- [Work request] Please return the lines below verbatim, beginning at the one that has "Task: Click the Author Email label" and stopping after the one that has "Given: Click the Edit Symbols icon", and add no other lines.

[Start of Attachment]

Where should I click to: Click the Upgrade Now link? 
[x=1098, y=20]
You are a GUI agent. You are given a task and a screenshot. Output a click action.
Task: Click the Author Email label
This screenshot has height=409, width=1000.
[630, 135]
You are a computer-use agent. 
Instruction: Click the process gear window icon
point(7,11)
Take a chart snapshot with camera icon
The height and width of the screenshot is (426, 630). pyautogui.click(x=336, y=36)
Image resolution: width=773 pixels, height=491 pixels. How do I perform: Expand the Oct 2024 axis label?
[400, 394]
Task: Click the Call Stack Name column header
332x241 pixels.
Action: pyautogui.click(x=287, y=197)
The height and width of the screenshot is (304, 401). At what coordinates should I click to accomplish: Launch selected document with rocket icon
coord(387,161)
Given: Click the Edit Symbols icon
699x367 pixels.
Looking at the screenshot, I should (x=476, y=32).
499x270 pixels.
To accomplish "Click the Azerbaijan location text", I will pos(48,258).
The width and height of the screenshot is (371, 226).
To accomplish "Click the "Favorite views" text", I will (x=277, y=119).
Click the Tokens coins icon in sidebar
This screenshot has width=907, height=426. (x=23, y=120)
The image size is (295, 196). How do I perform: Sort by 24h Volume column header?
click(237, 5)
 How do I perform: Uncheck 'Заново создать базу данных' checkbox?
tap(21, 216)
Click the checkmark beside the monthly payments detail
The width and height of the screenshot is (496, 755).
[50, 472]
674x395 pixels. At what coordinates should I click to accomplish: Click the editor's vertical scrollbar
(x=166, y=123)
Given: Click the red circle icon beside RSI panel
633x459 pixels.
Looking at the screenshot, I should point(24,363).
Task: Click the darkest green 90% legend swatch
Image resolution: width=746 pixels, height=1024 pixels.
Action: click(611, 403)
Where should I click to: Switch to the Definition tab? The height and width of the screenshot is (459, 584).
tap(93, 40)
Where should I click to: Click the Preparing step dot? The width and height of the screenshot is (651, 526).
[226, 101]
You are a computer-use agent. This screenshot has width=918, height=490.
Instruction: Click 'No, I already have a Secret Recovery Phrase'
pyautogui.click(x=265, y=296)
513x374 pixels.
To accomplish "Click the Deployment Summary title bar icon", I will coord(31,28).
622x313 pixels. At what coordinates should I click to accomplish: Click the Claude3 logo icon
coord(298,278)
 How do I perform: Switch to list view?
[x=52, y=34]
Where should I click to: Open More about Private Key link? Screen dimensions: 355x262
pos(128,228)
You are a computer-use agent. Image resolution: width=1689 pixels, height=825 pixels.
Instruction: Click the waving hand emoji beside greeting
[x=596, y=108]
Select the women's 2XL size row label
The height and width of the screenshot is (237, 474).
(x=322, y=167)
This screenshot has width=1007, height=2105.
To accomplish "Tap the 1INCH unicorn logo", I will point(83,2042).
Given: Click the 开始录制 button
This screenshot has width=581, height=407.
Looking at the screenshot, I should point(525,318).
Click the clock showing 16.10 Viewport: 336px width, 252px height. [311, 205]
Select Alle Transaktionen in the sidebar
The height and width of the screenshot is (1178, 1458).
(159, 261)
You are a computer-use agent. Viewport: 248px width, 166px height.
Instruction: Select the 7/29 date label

[End of Attachment]

- [Answer box]
Task: Click the Author Email label
This screenshot has height=409, width=1000.
[630, 135]
You are a computer-use agent. 
Instruction: Click the process gear window icon
point(7,11)
Take a chart snapshot with camera icon
The height and width of the screenshot is (426, 630). pyautogui.click(x=336, y=36)
Image resolution: width=773 pixels, height=491 pixels. How do I perform: Expand the Oct 2024 axis label?
[400, 394]
Task: Click the Call Stack Name column header
332x241 pixels.
Action: pyautogui.click(x=287, y=197)
The height and width of the screenshot is (304, 401). At what coordinates should I click to accomplish: Launch selected document with rocket icon
coord(387,161)
Given: Click the Edit Symbols icon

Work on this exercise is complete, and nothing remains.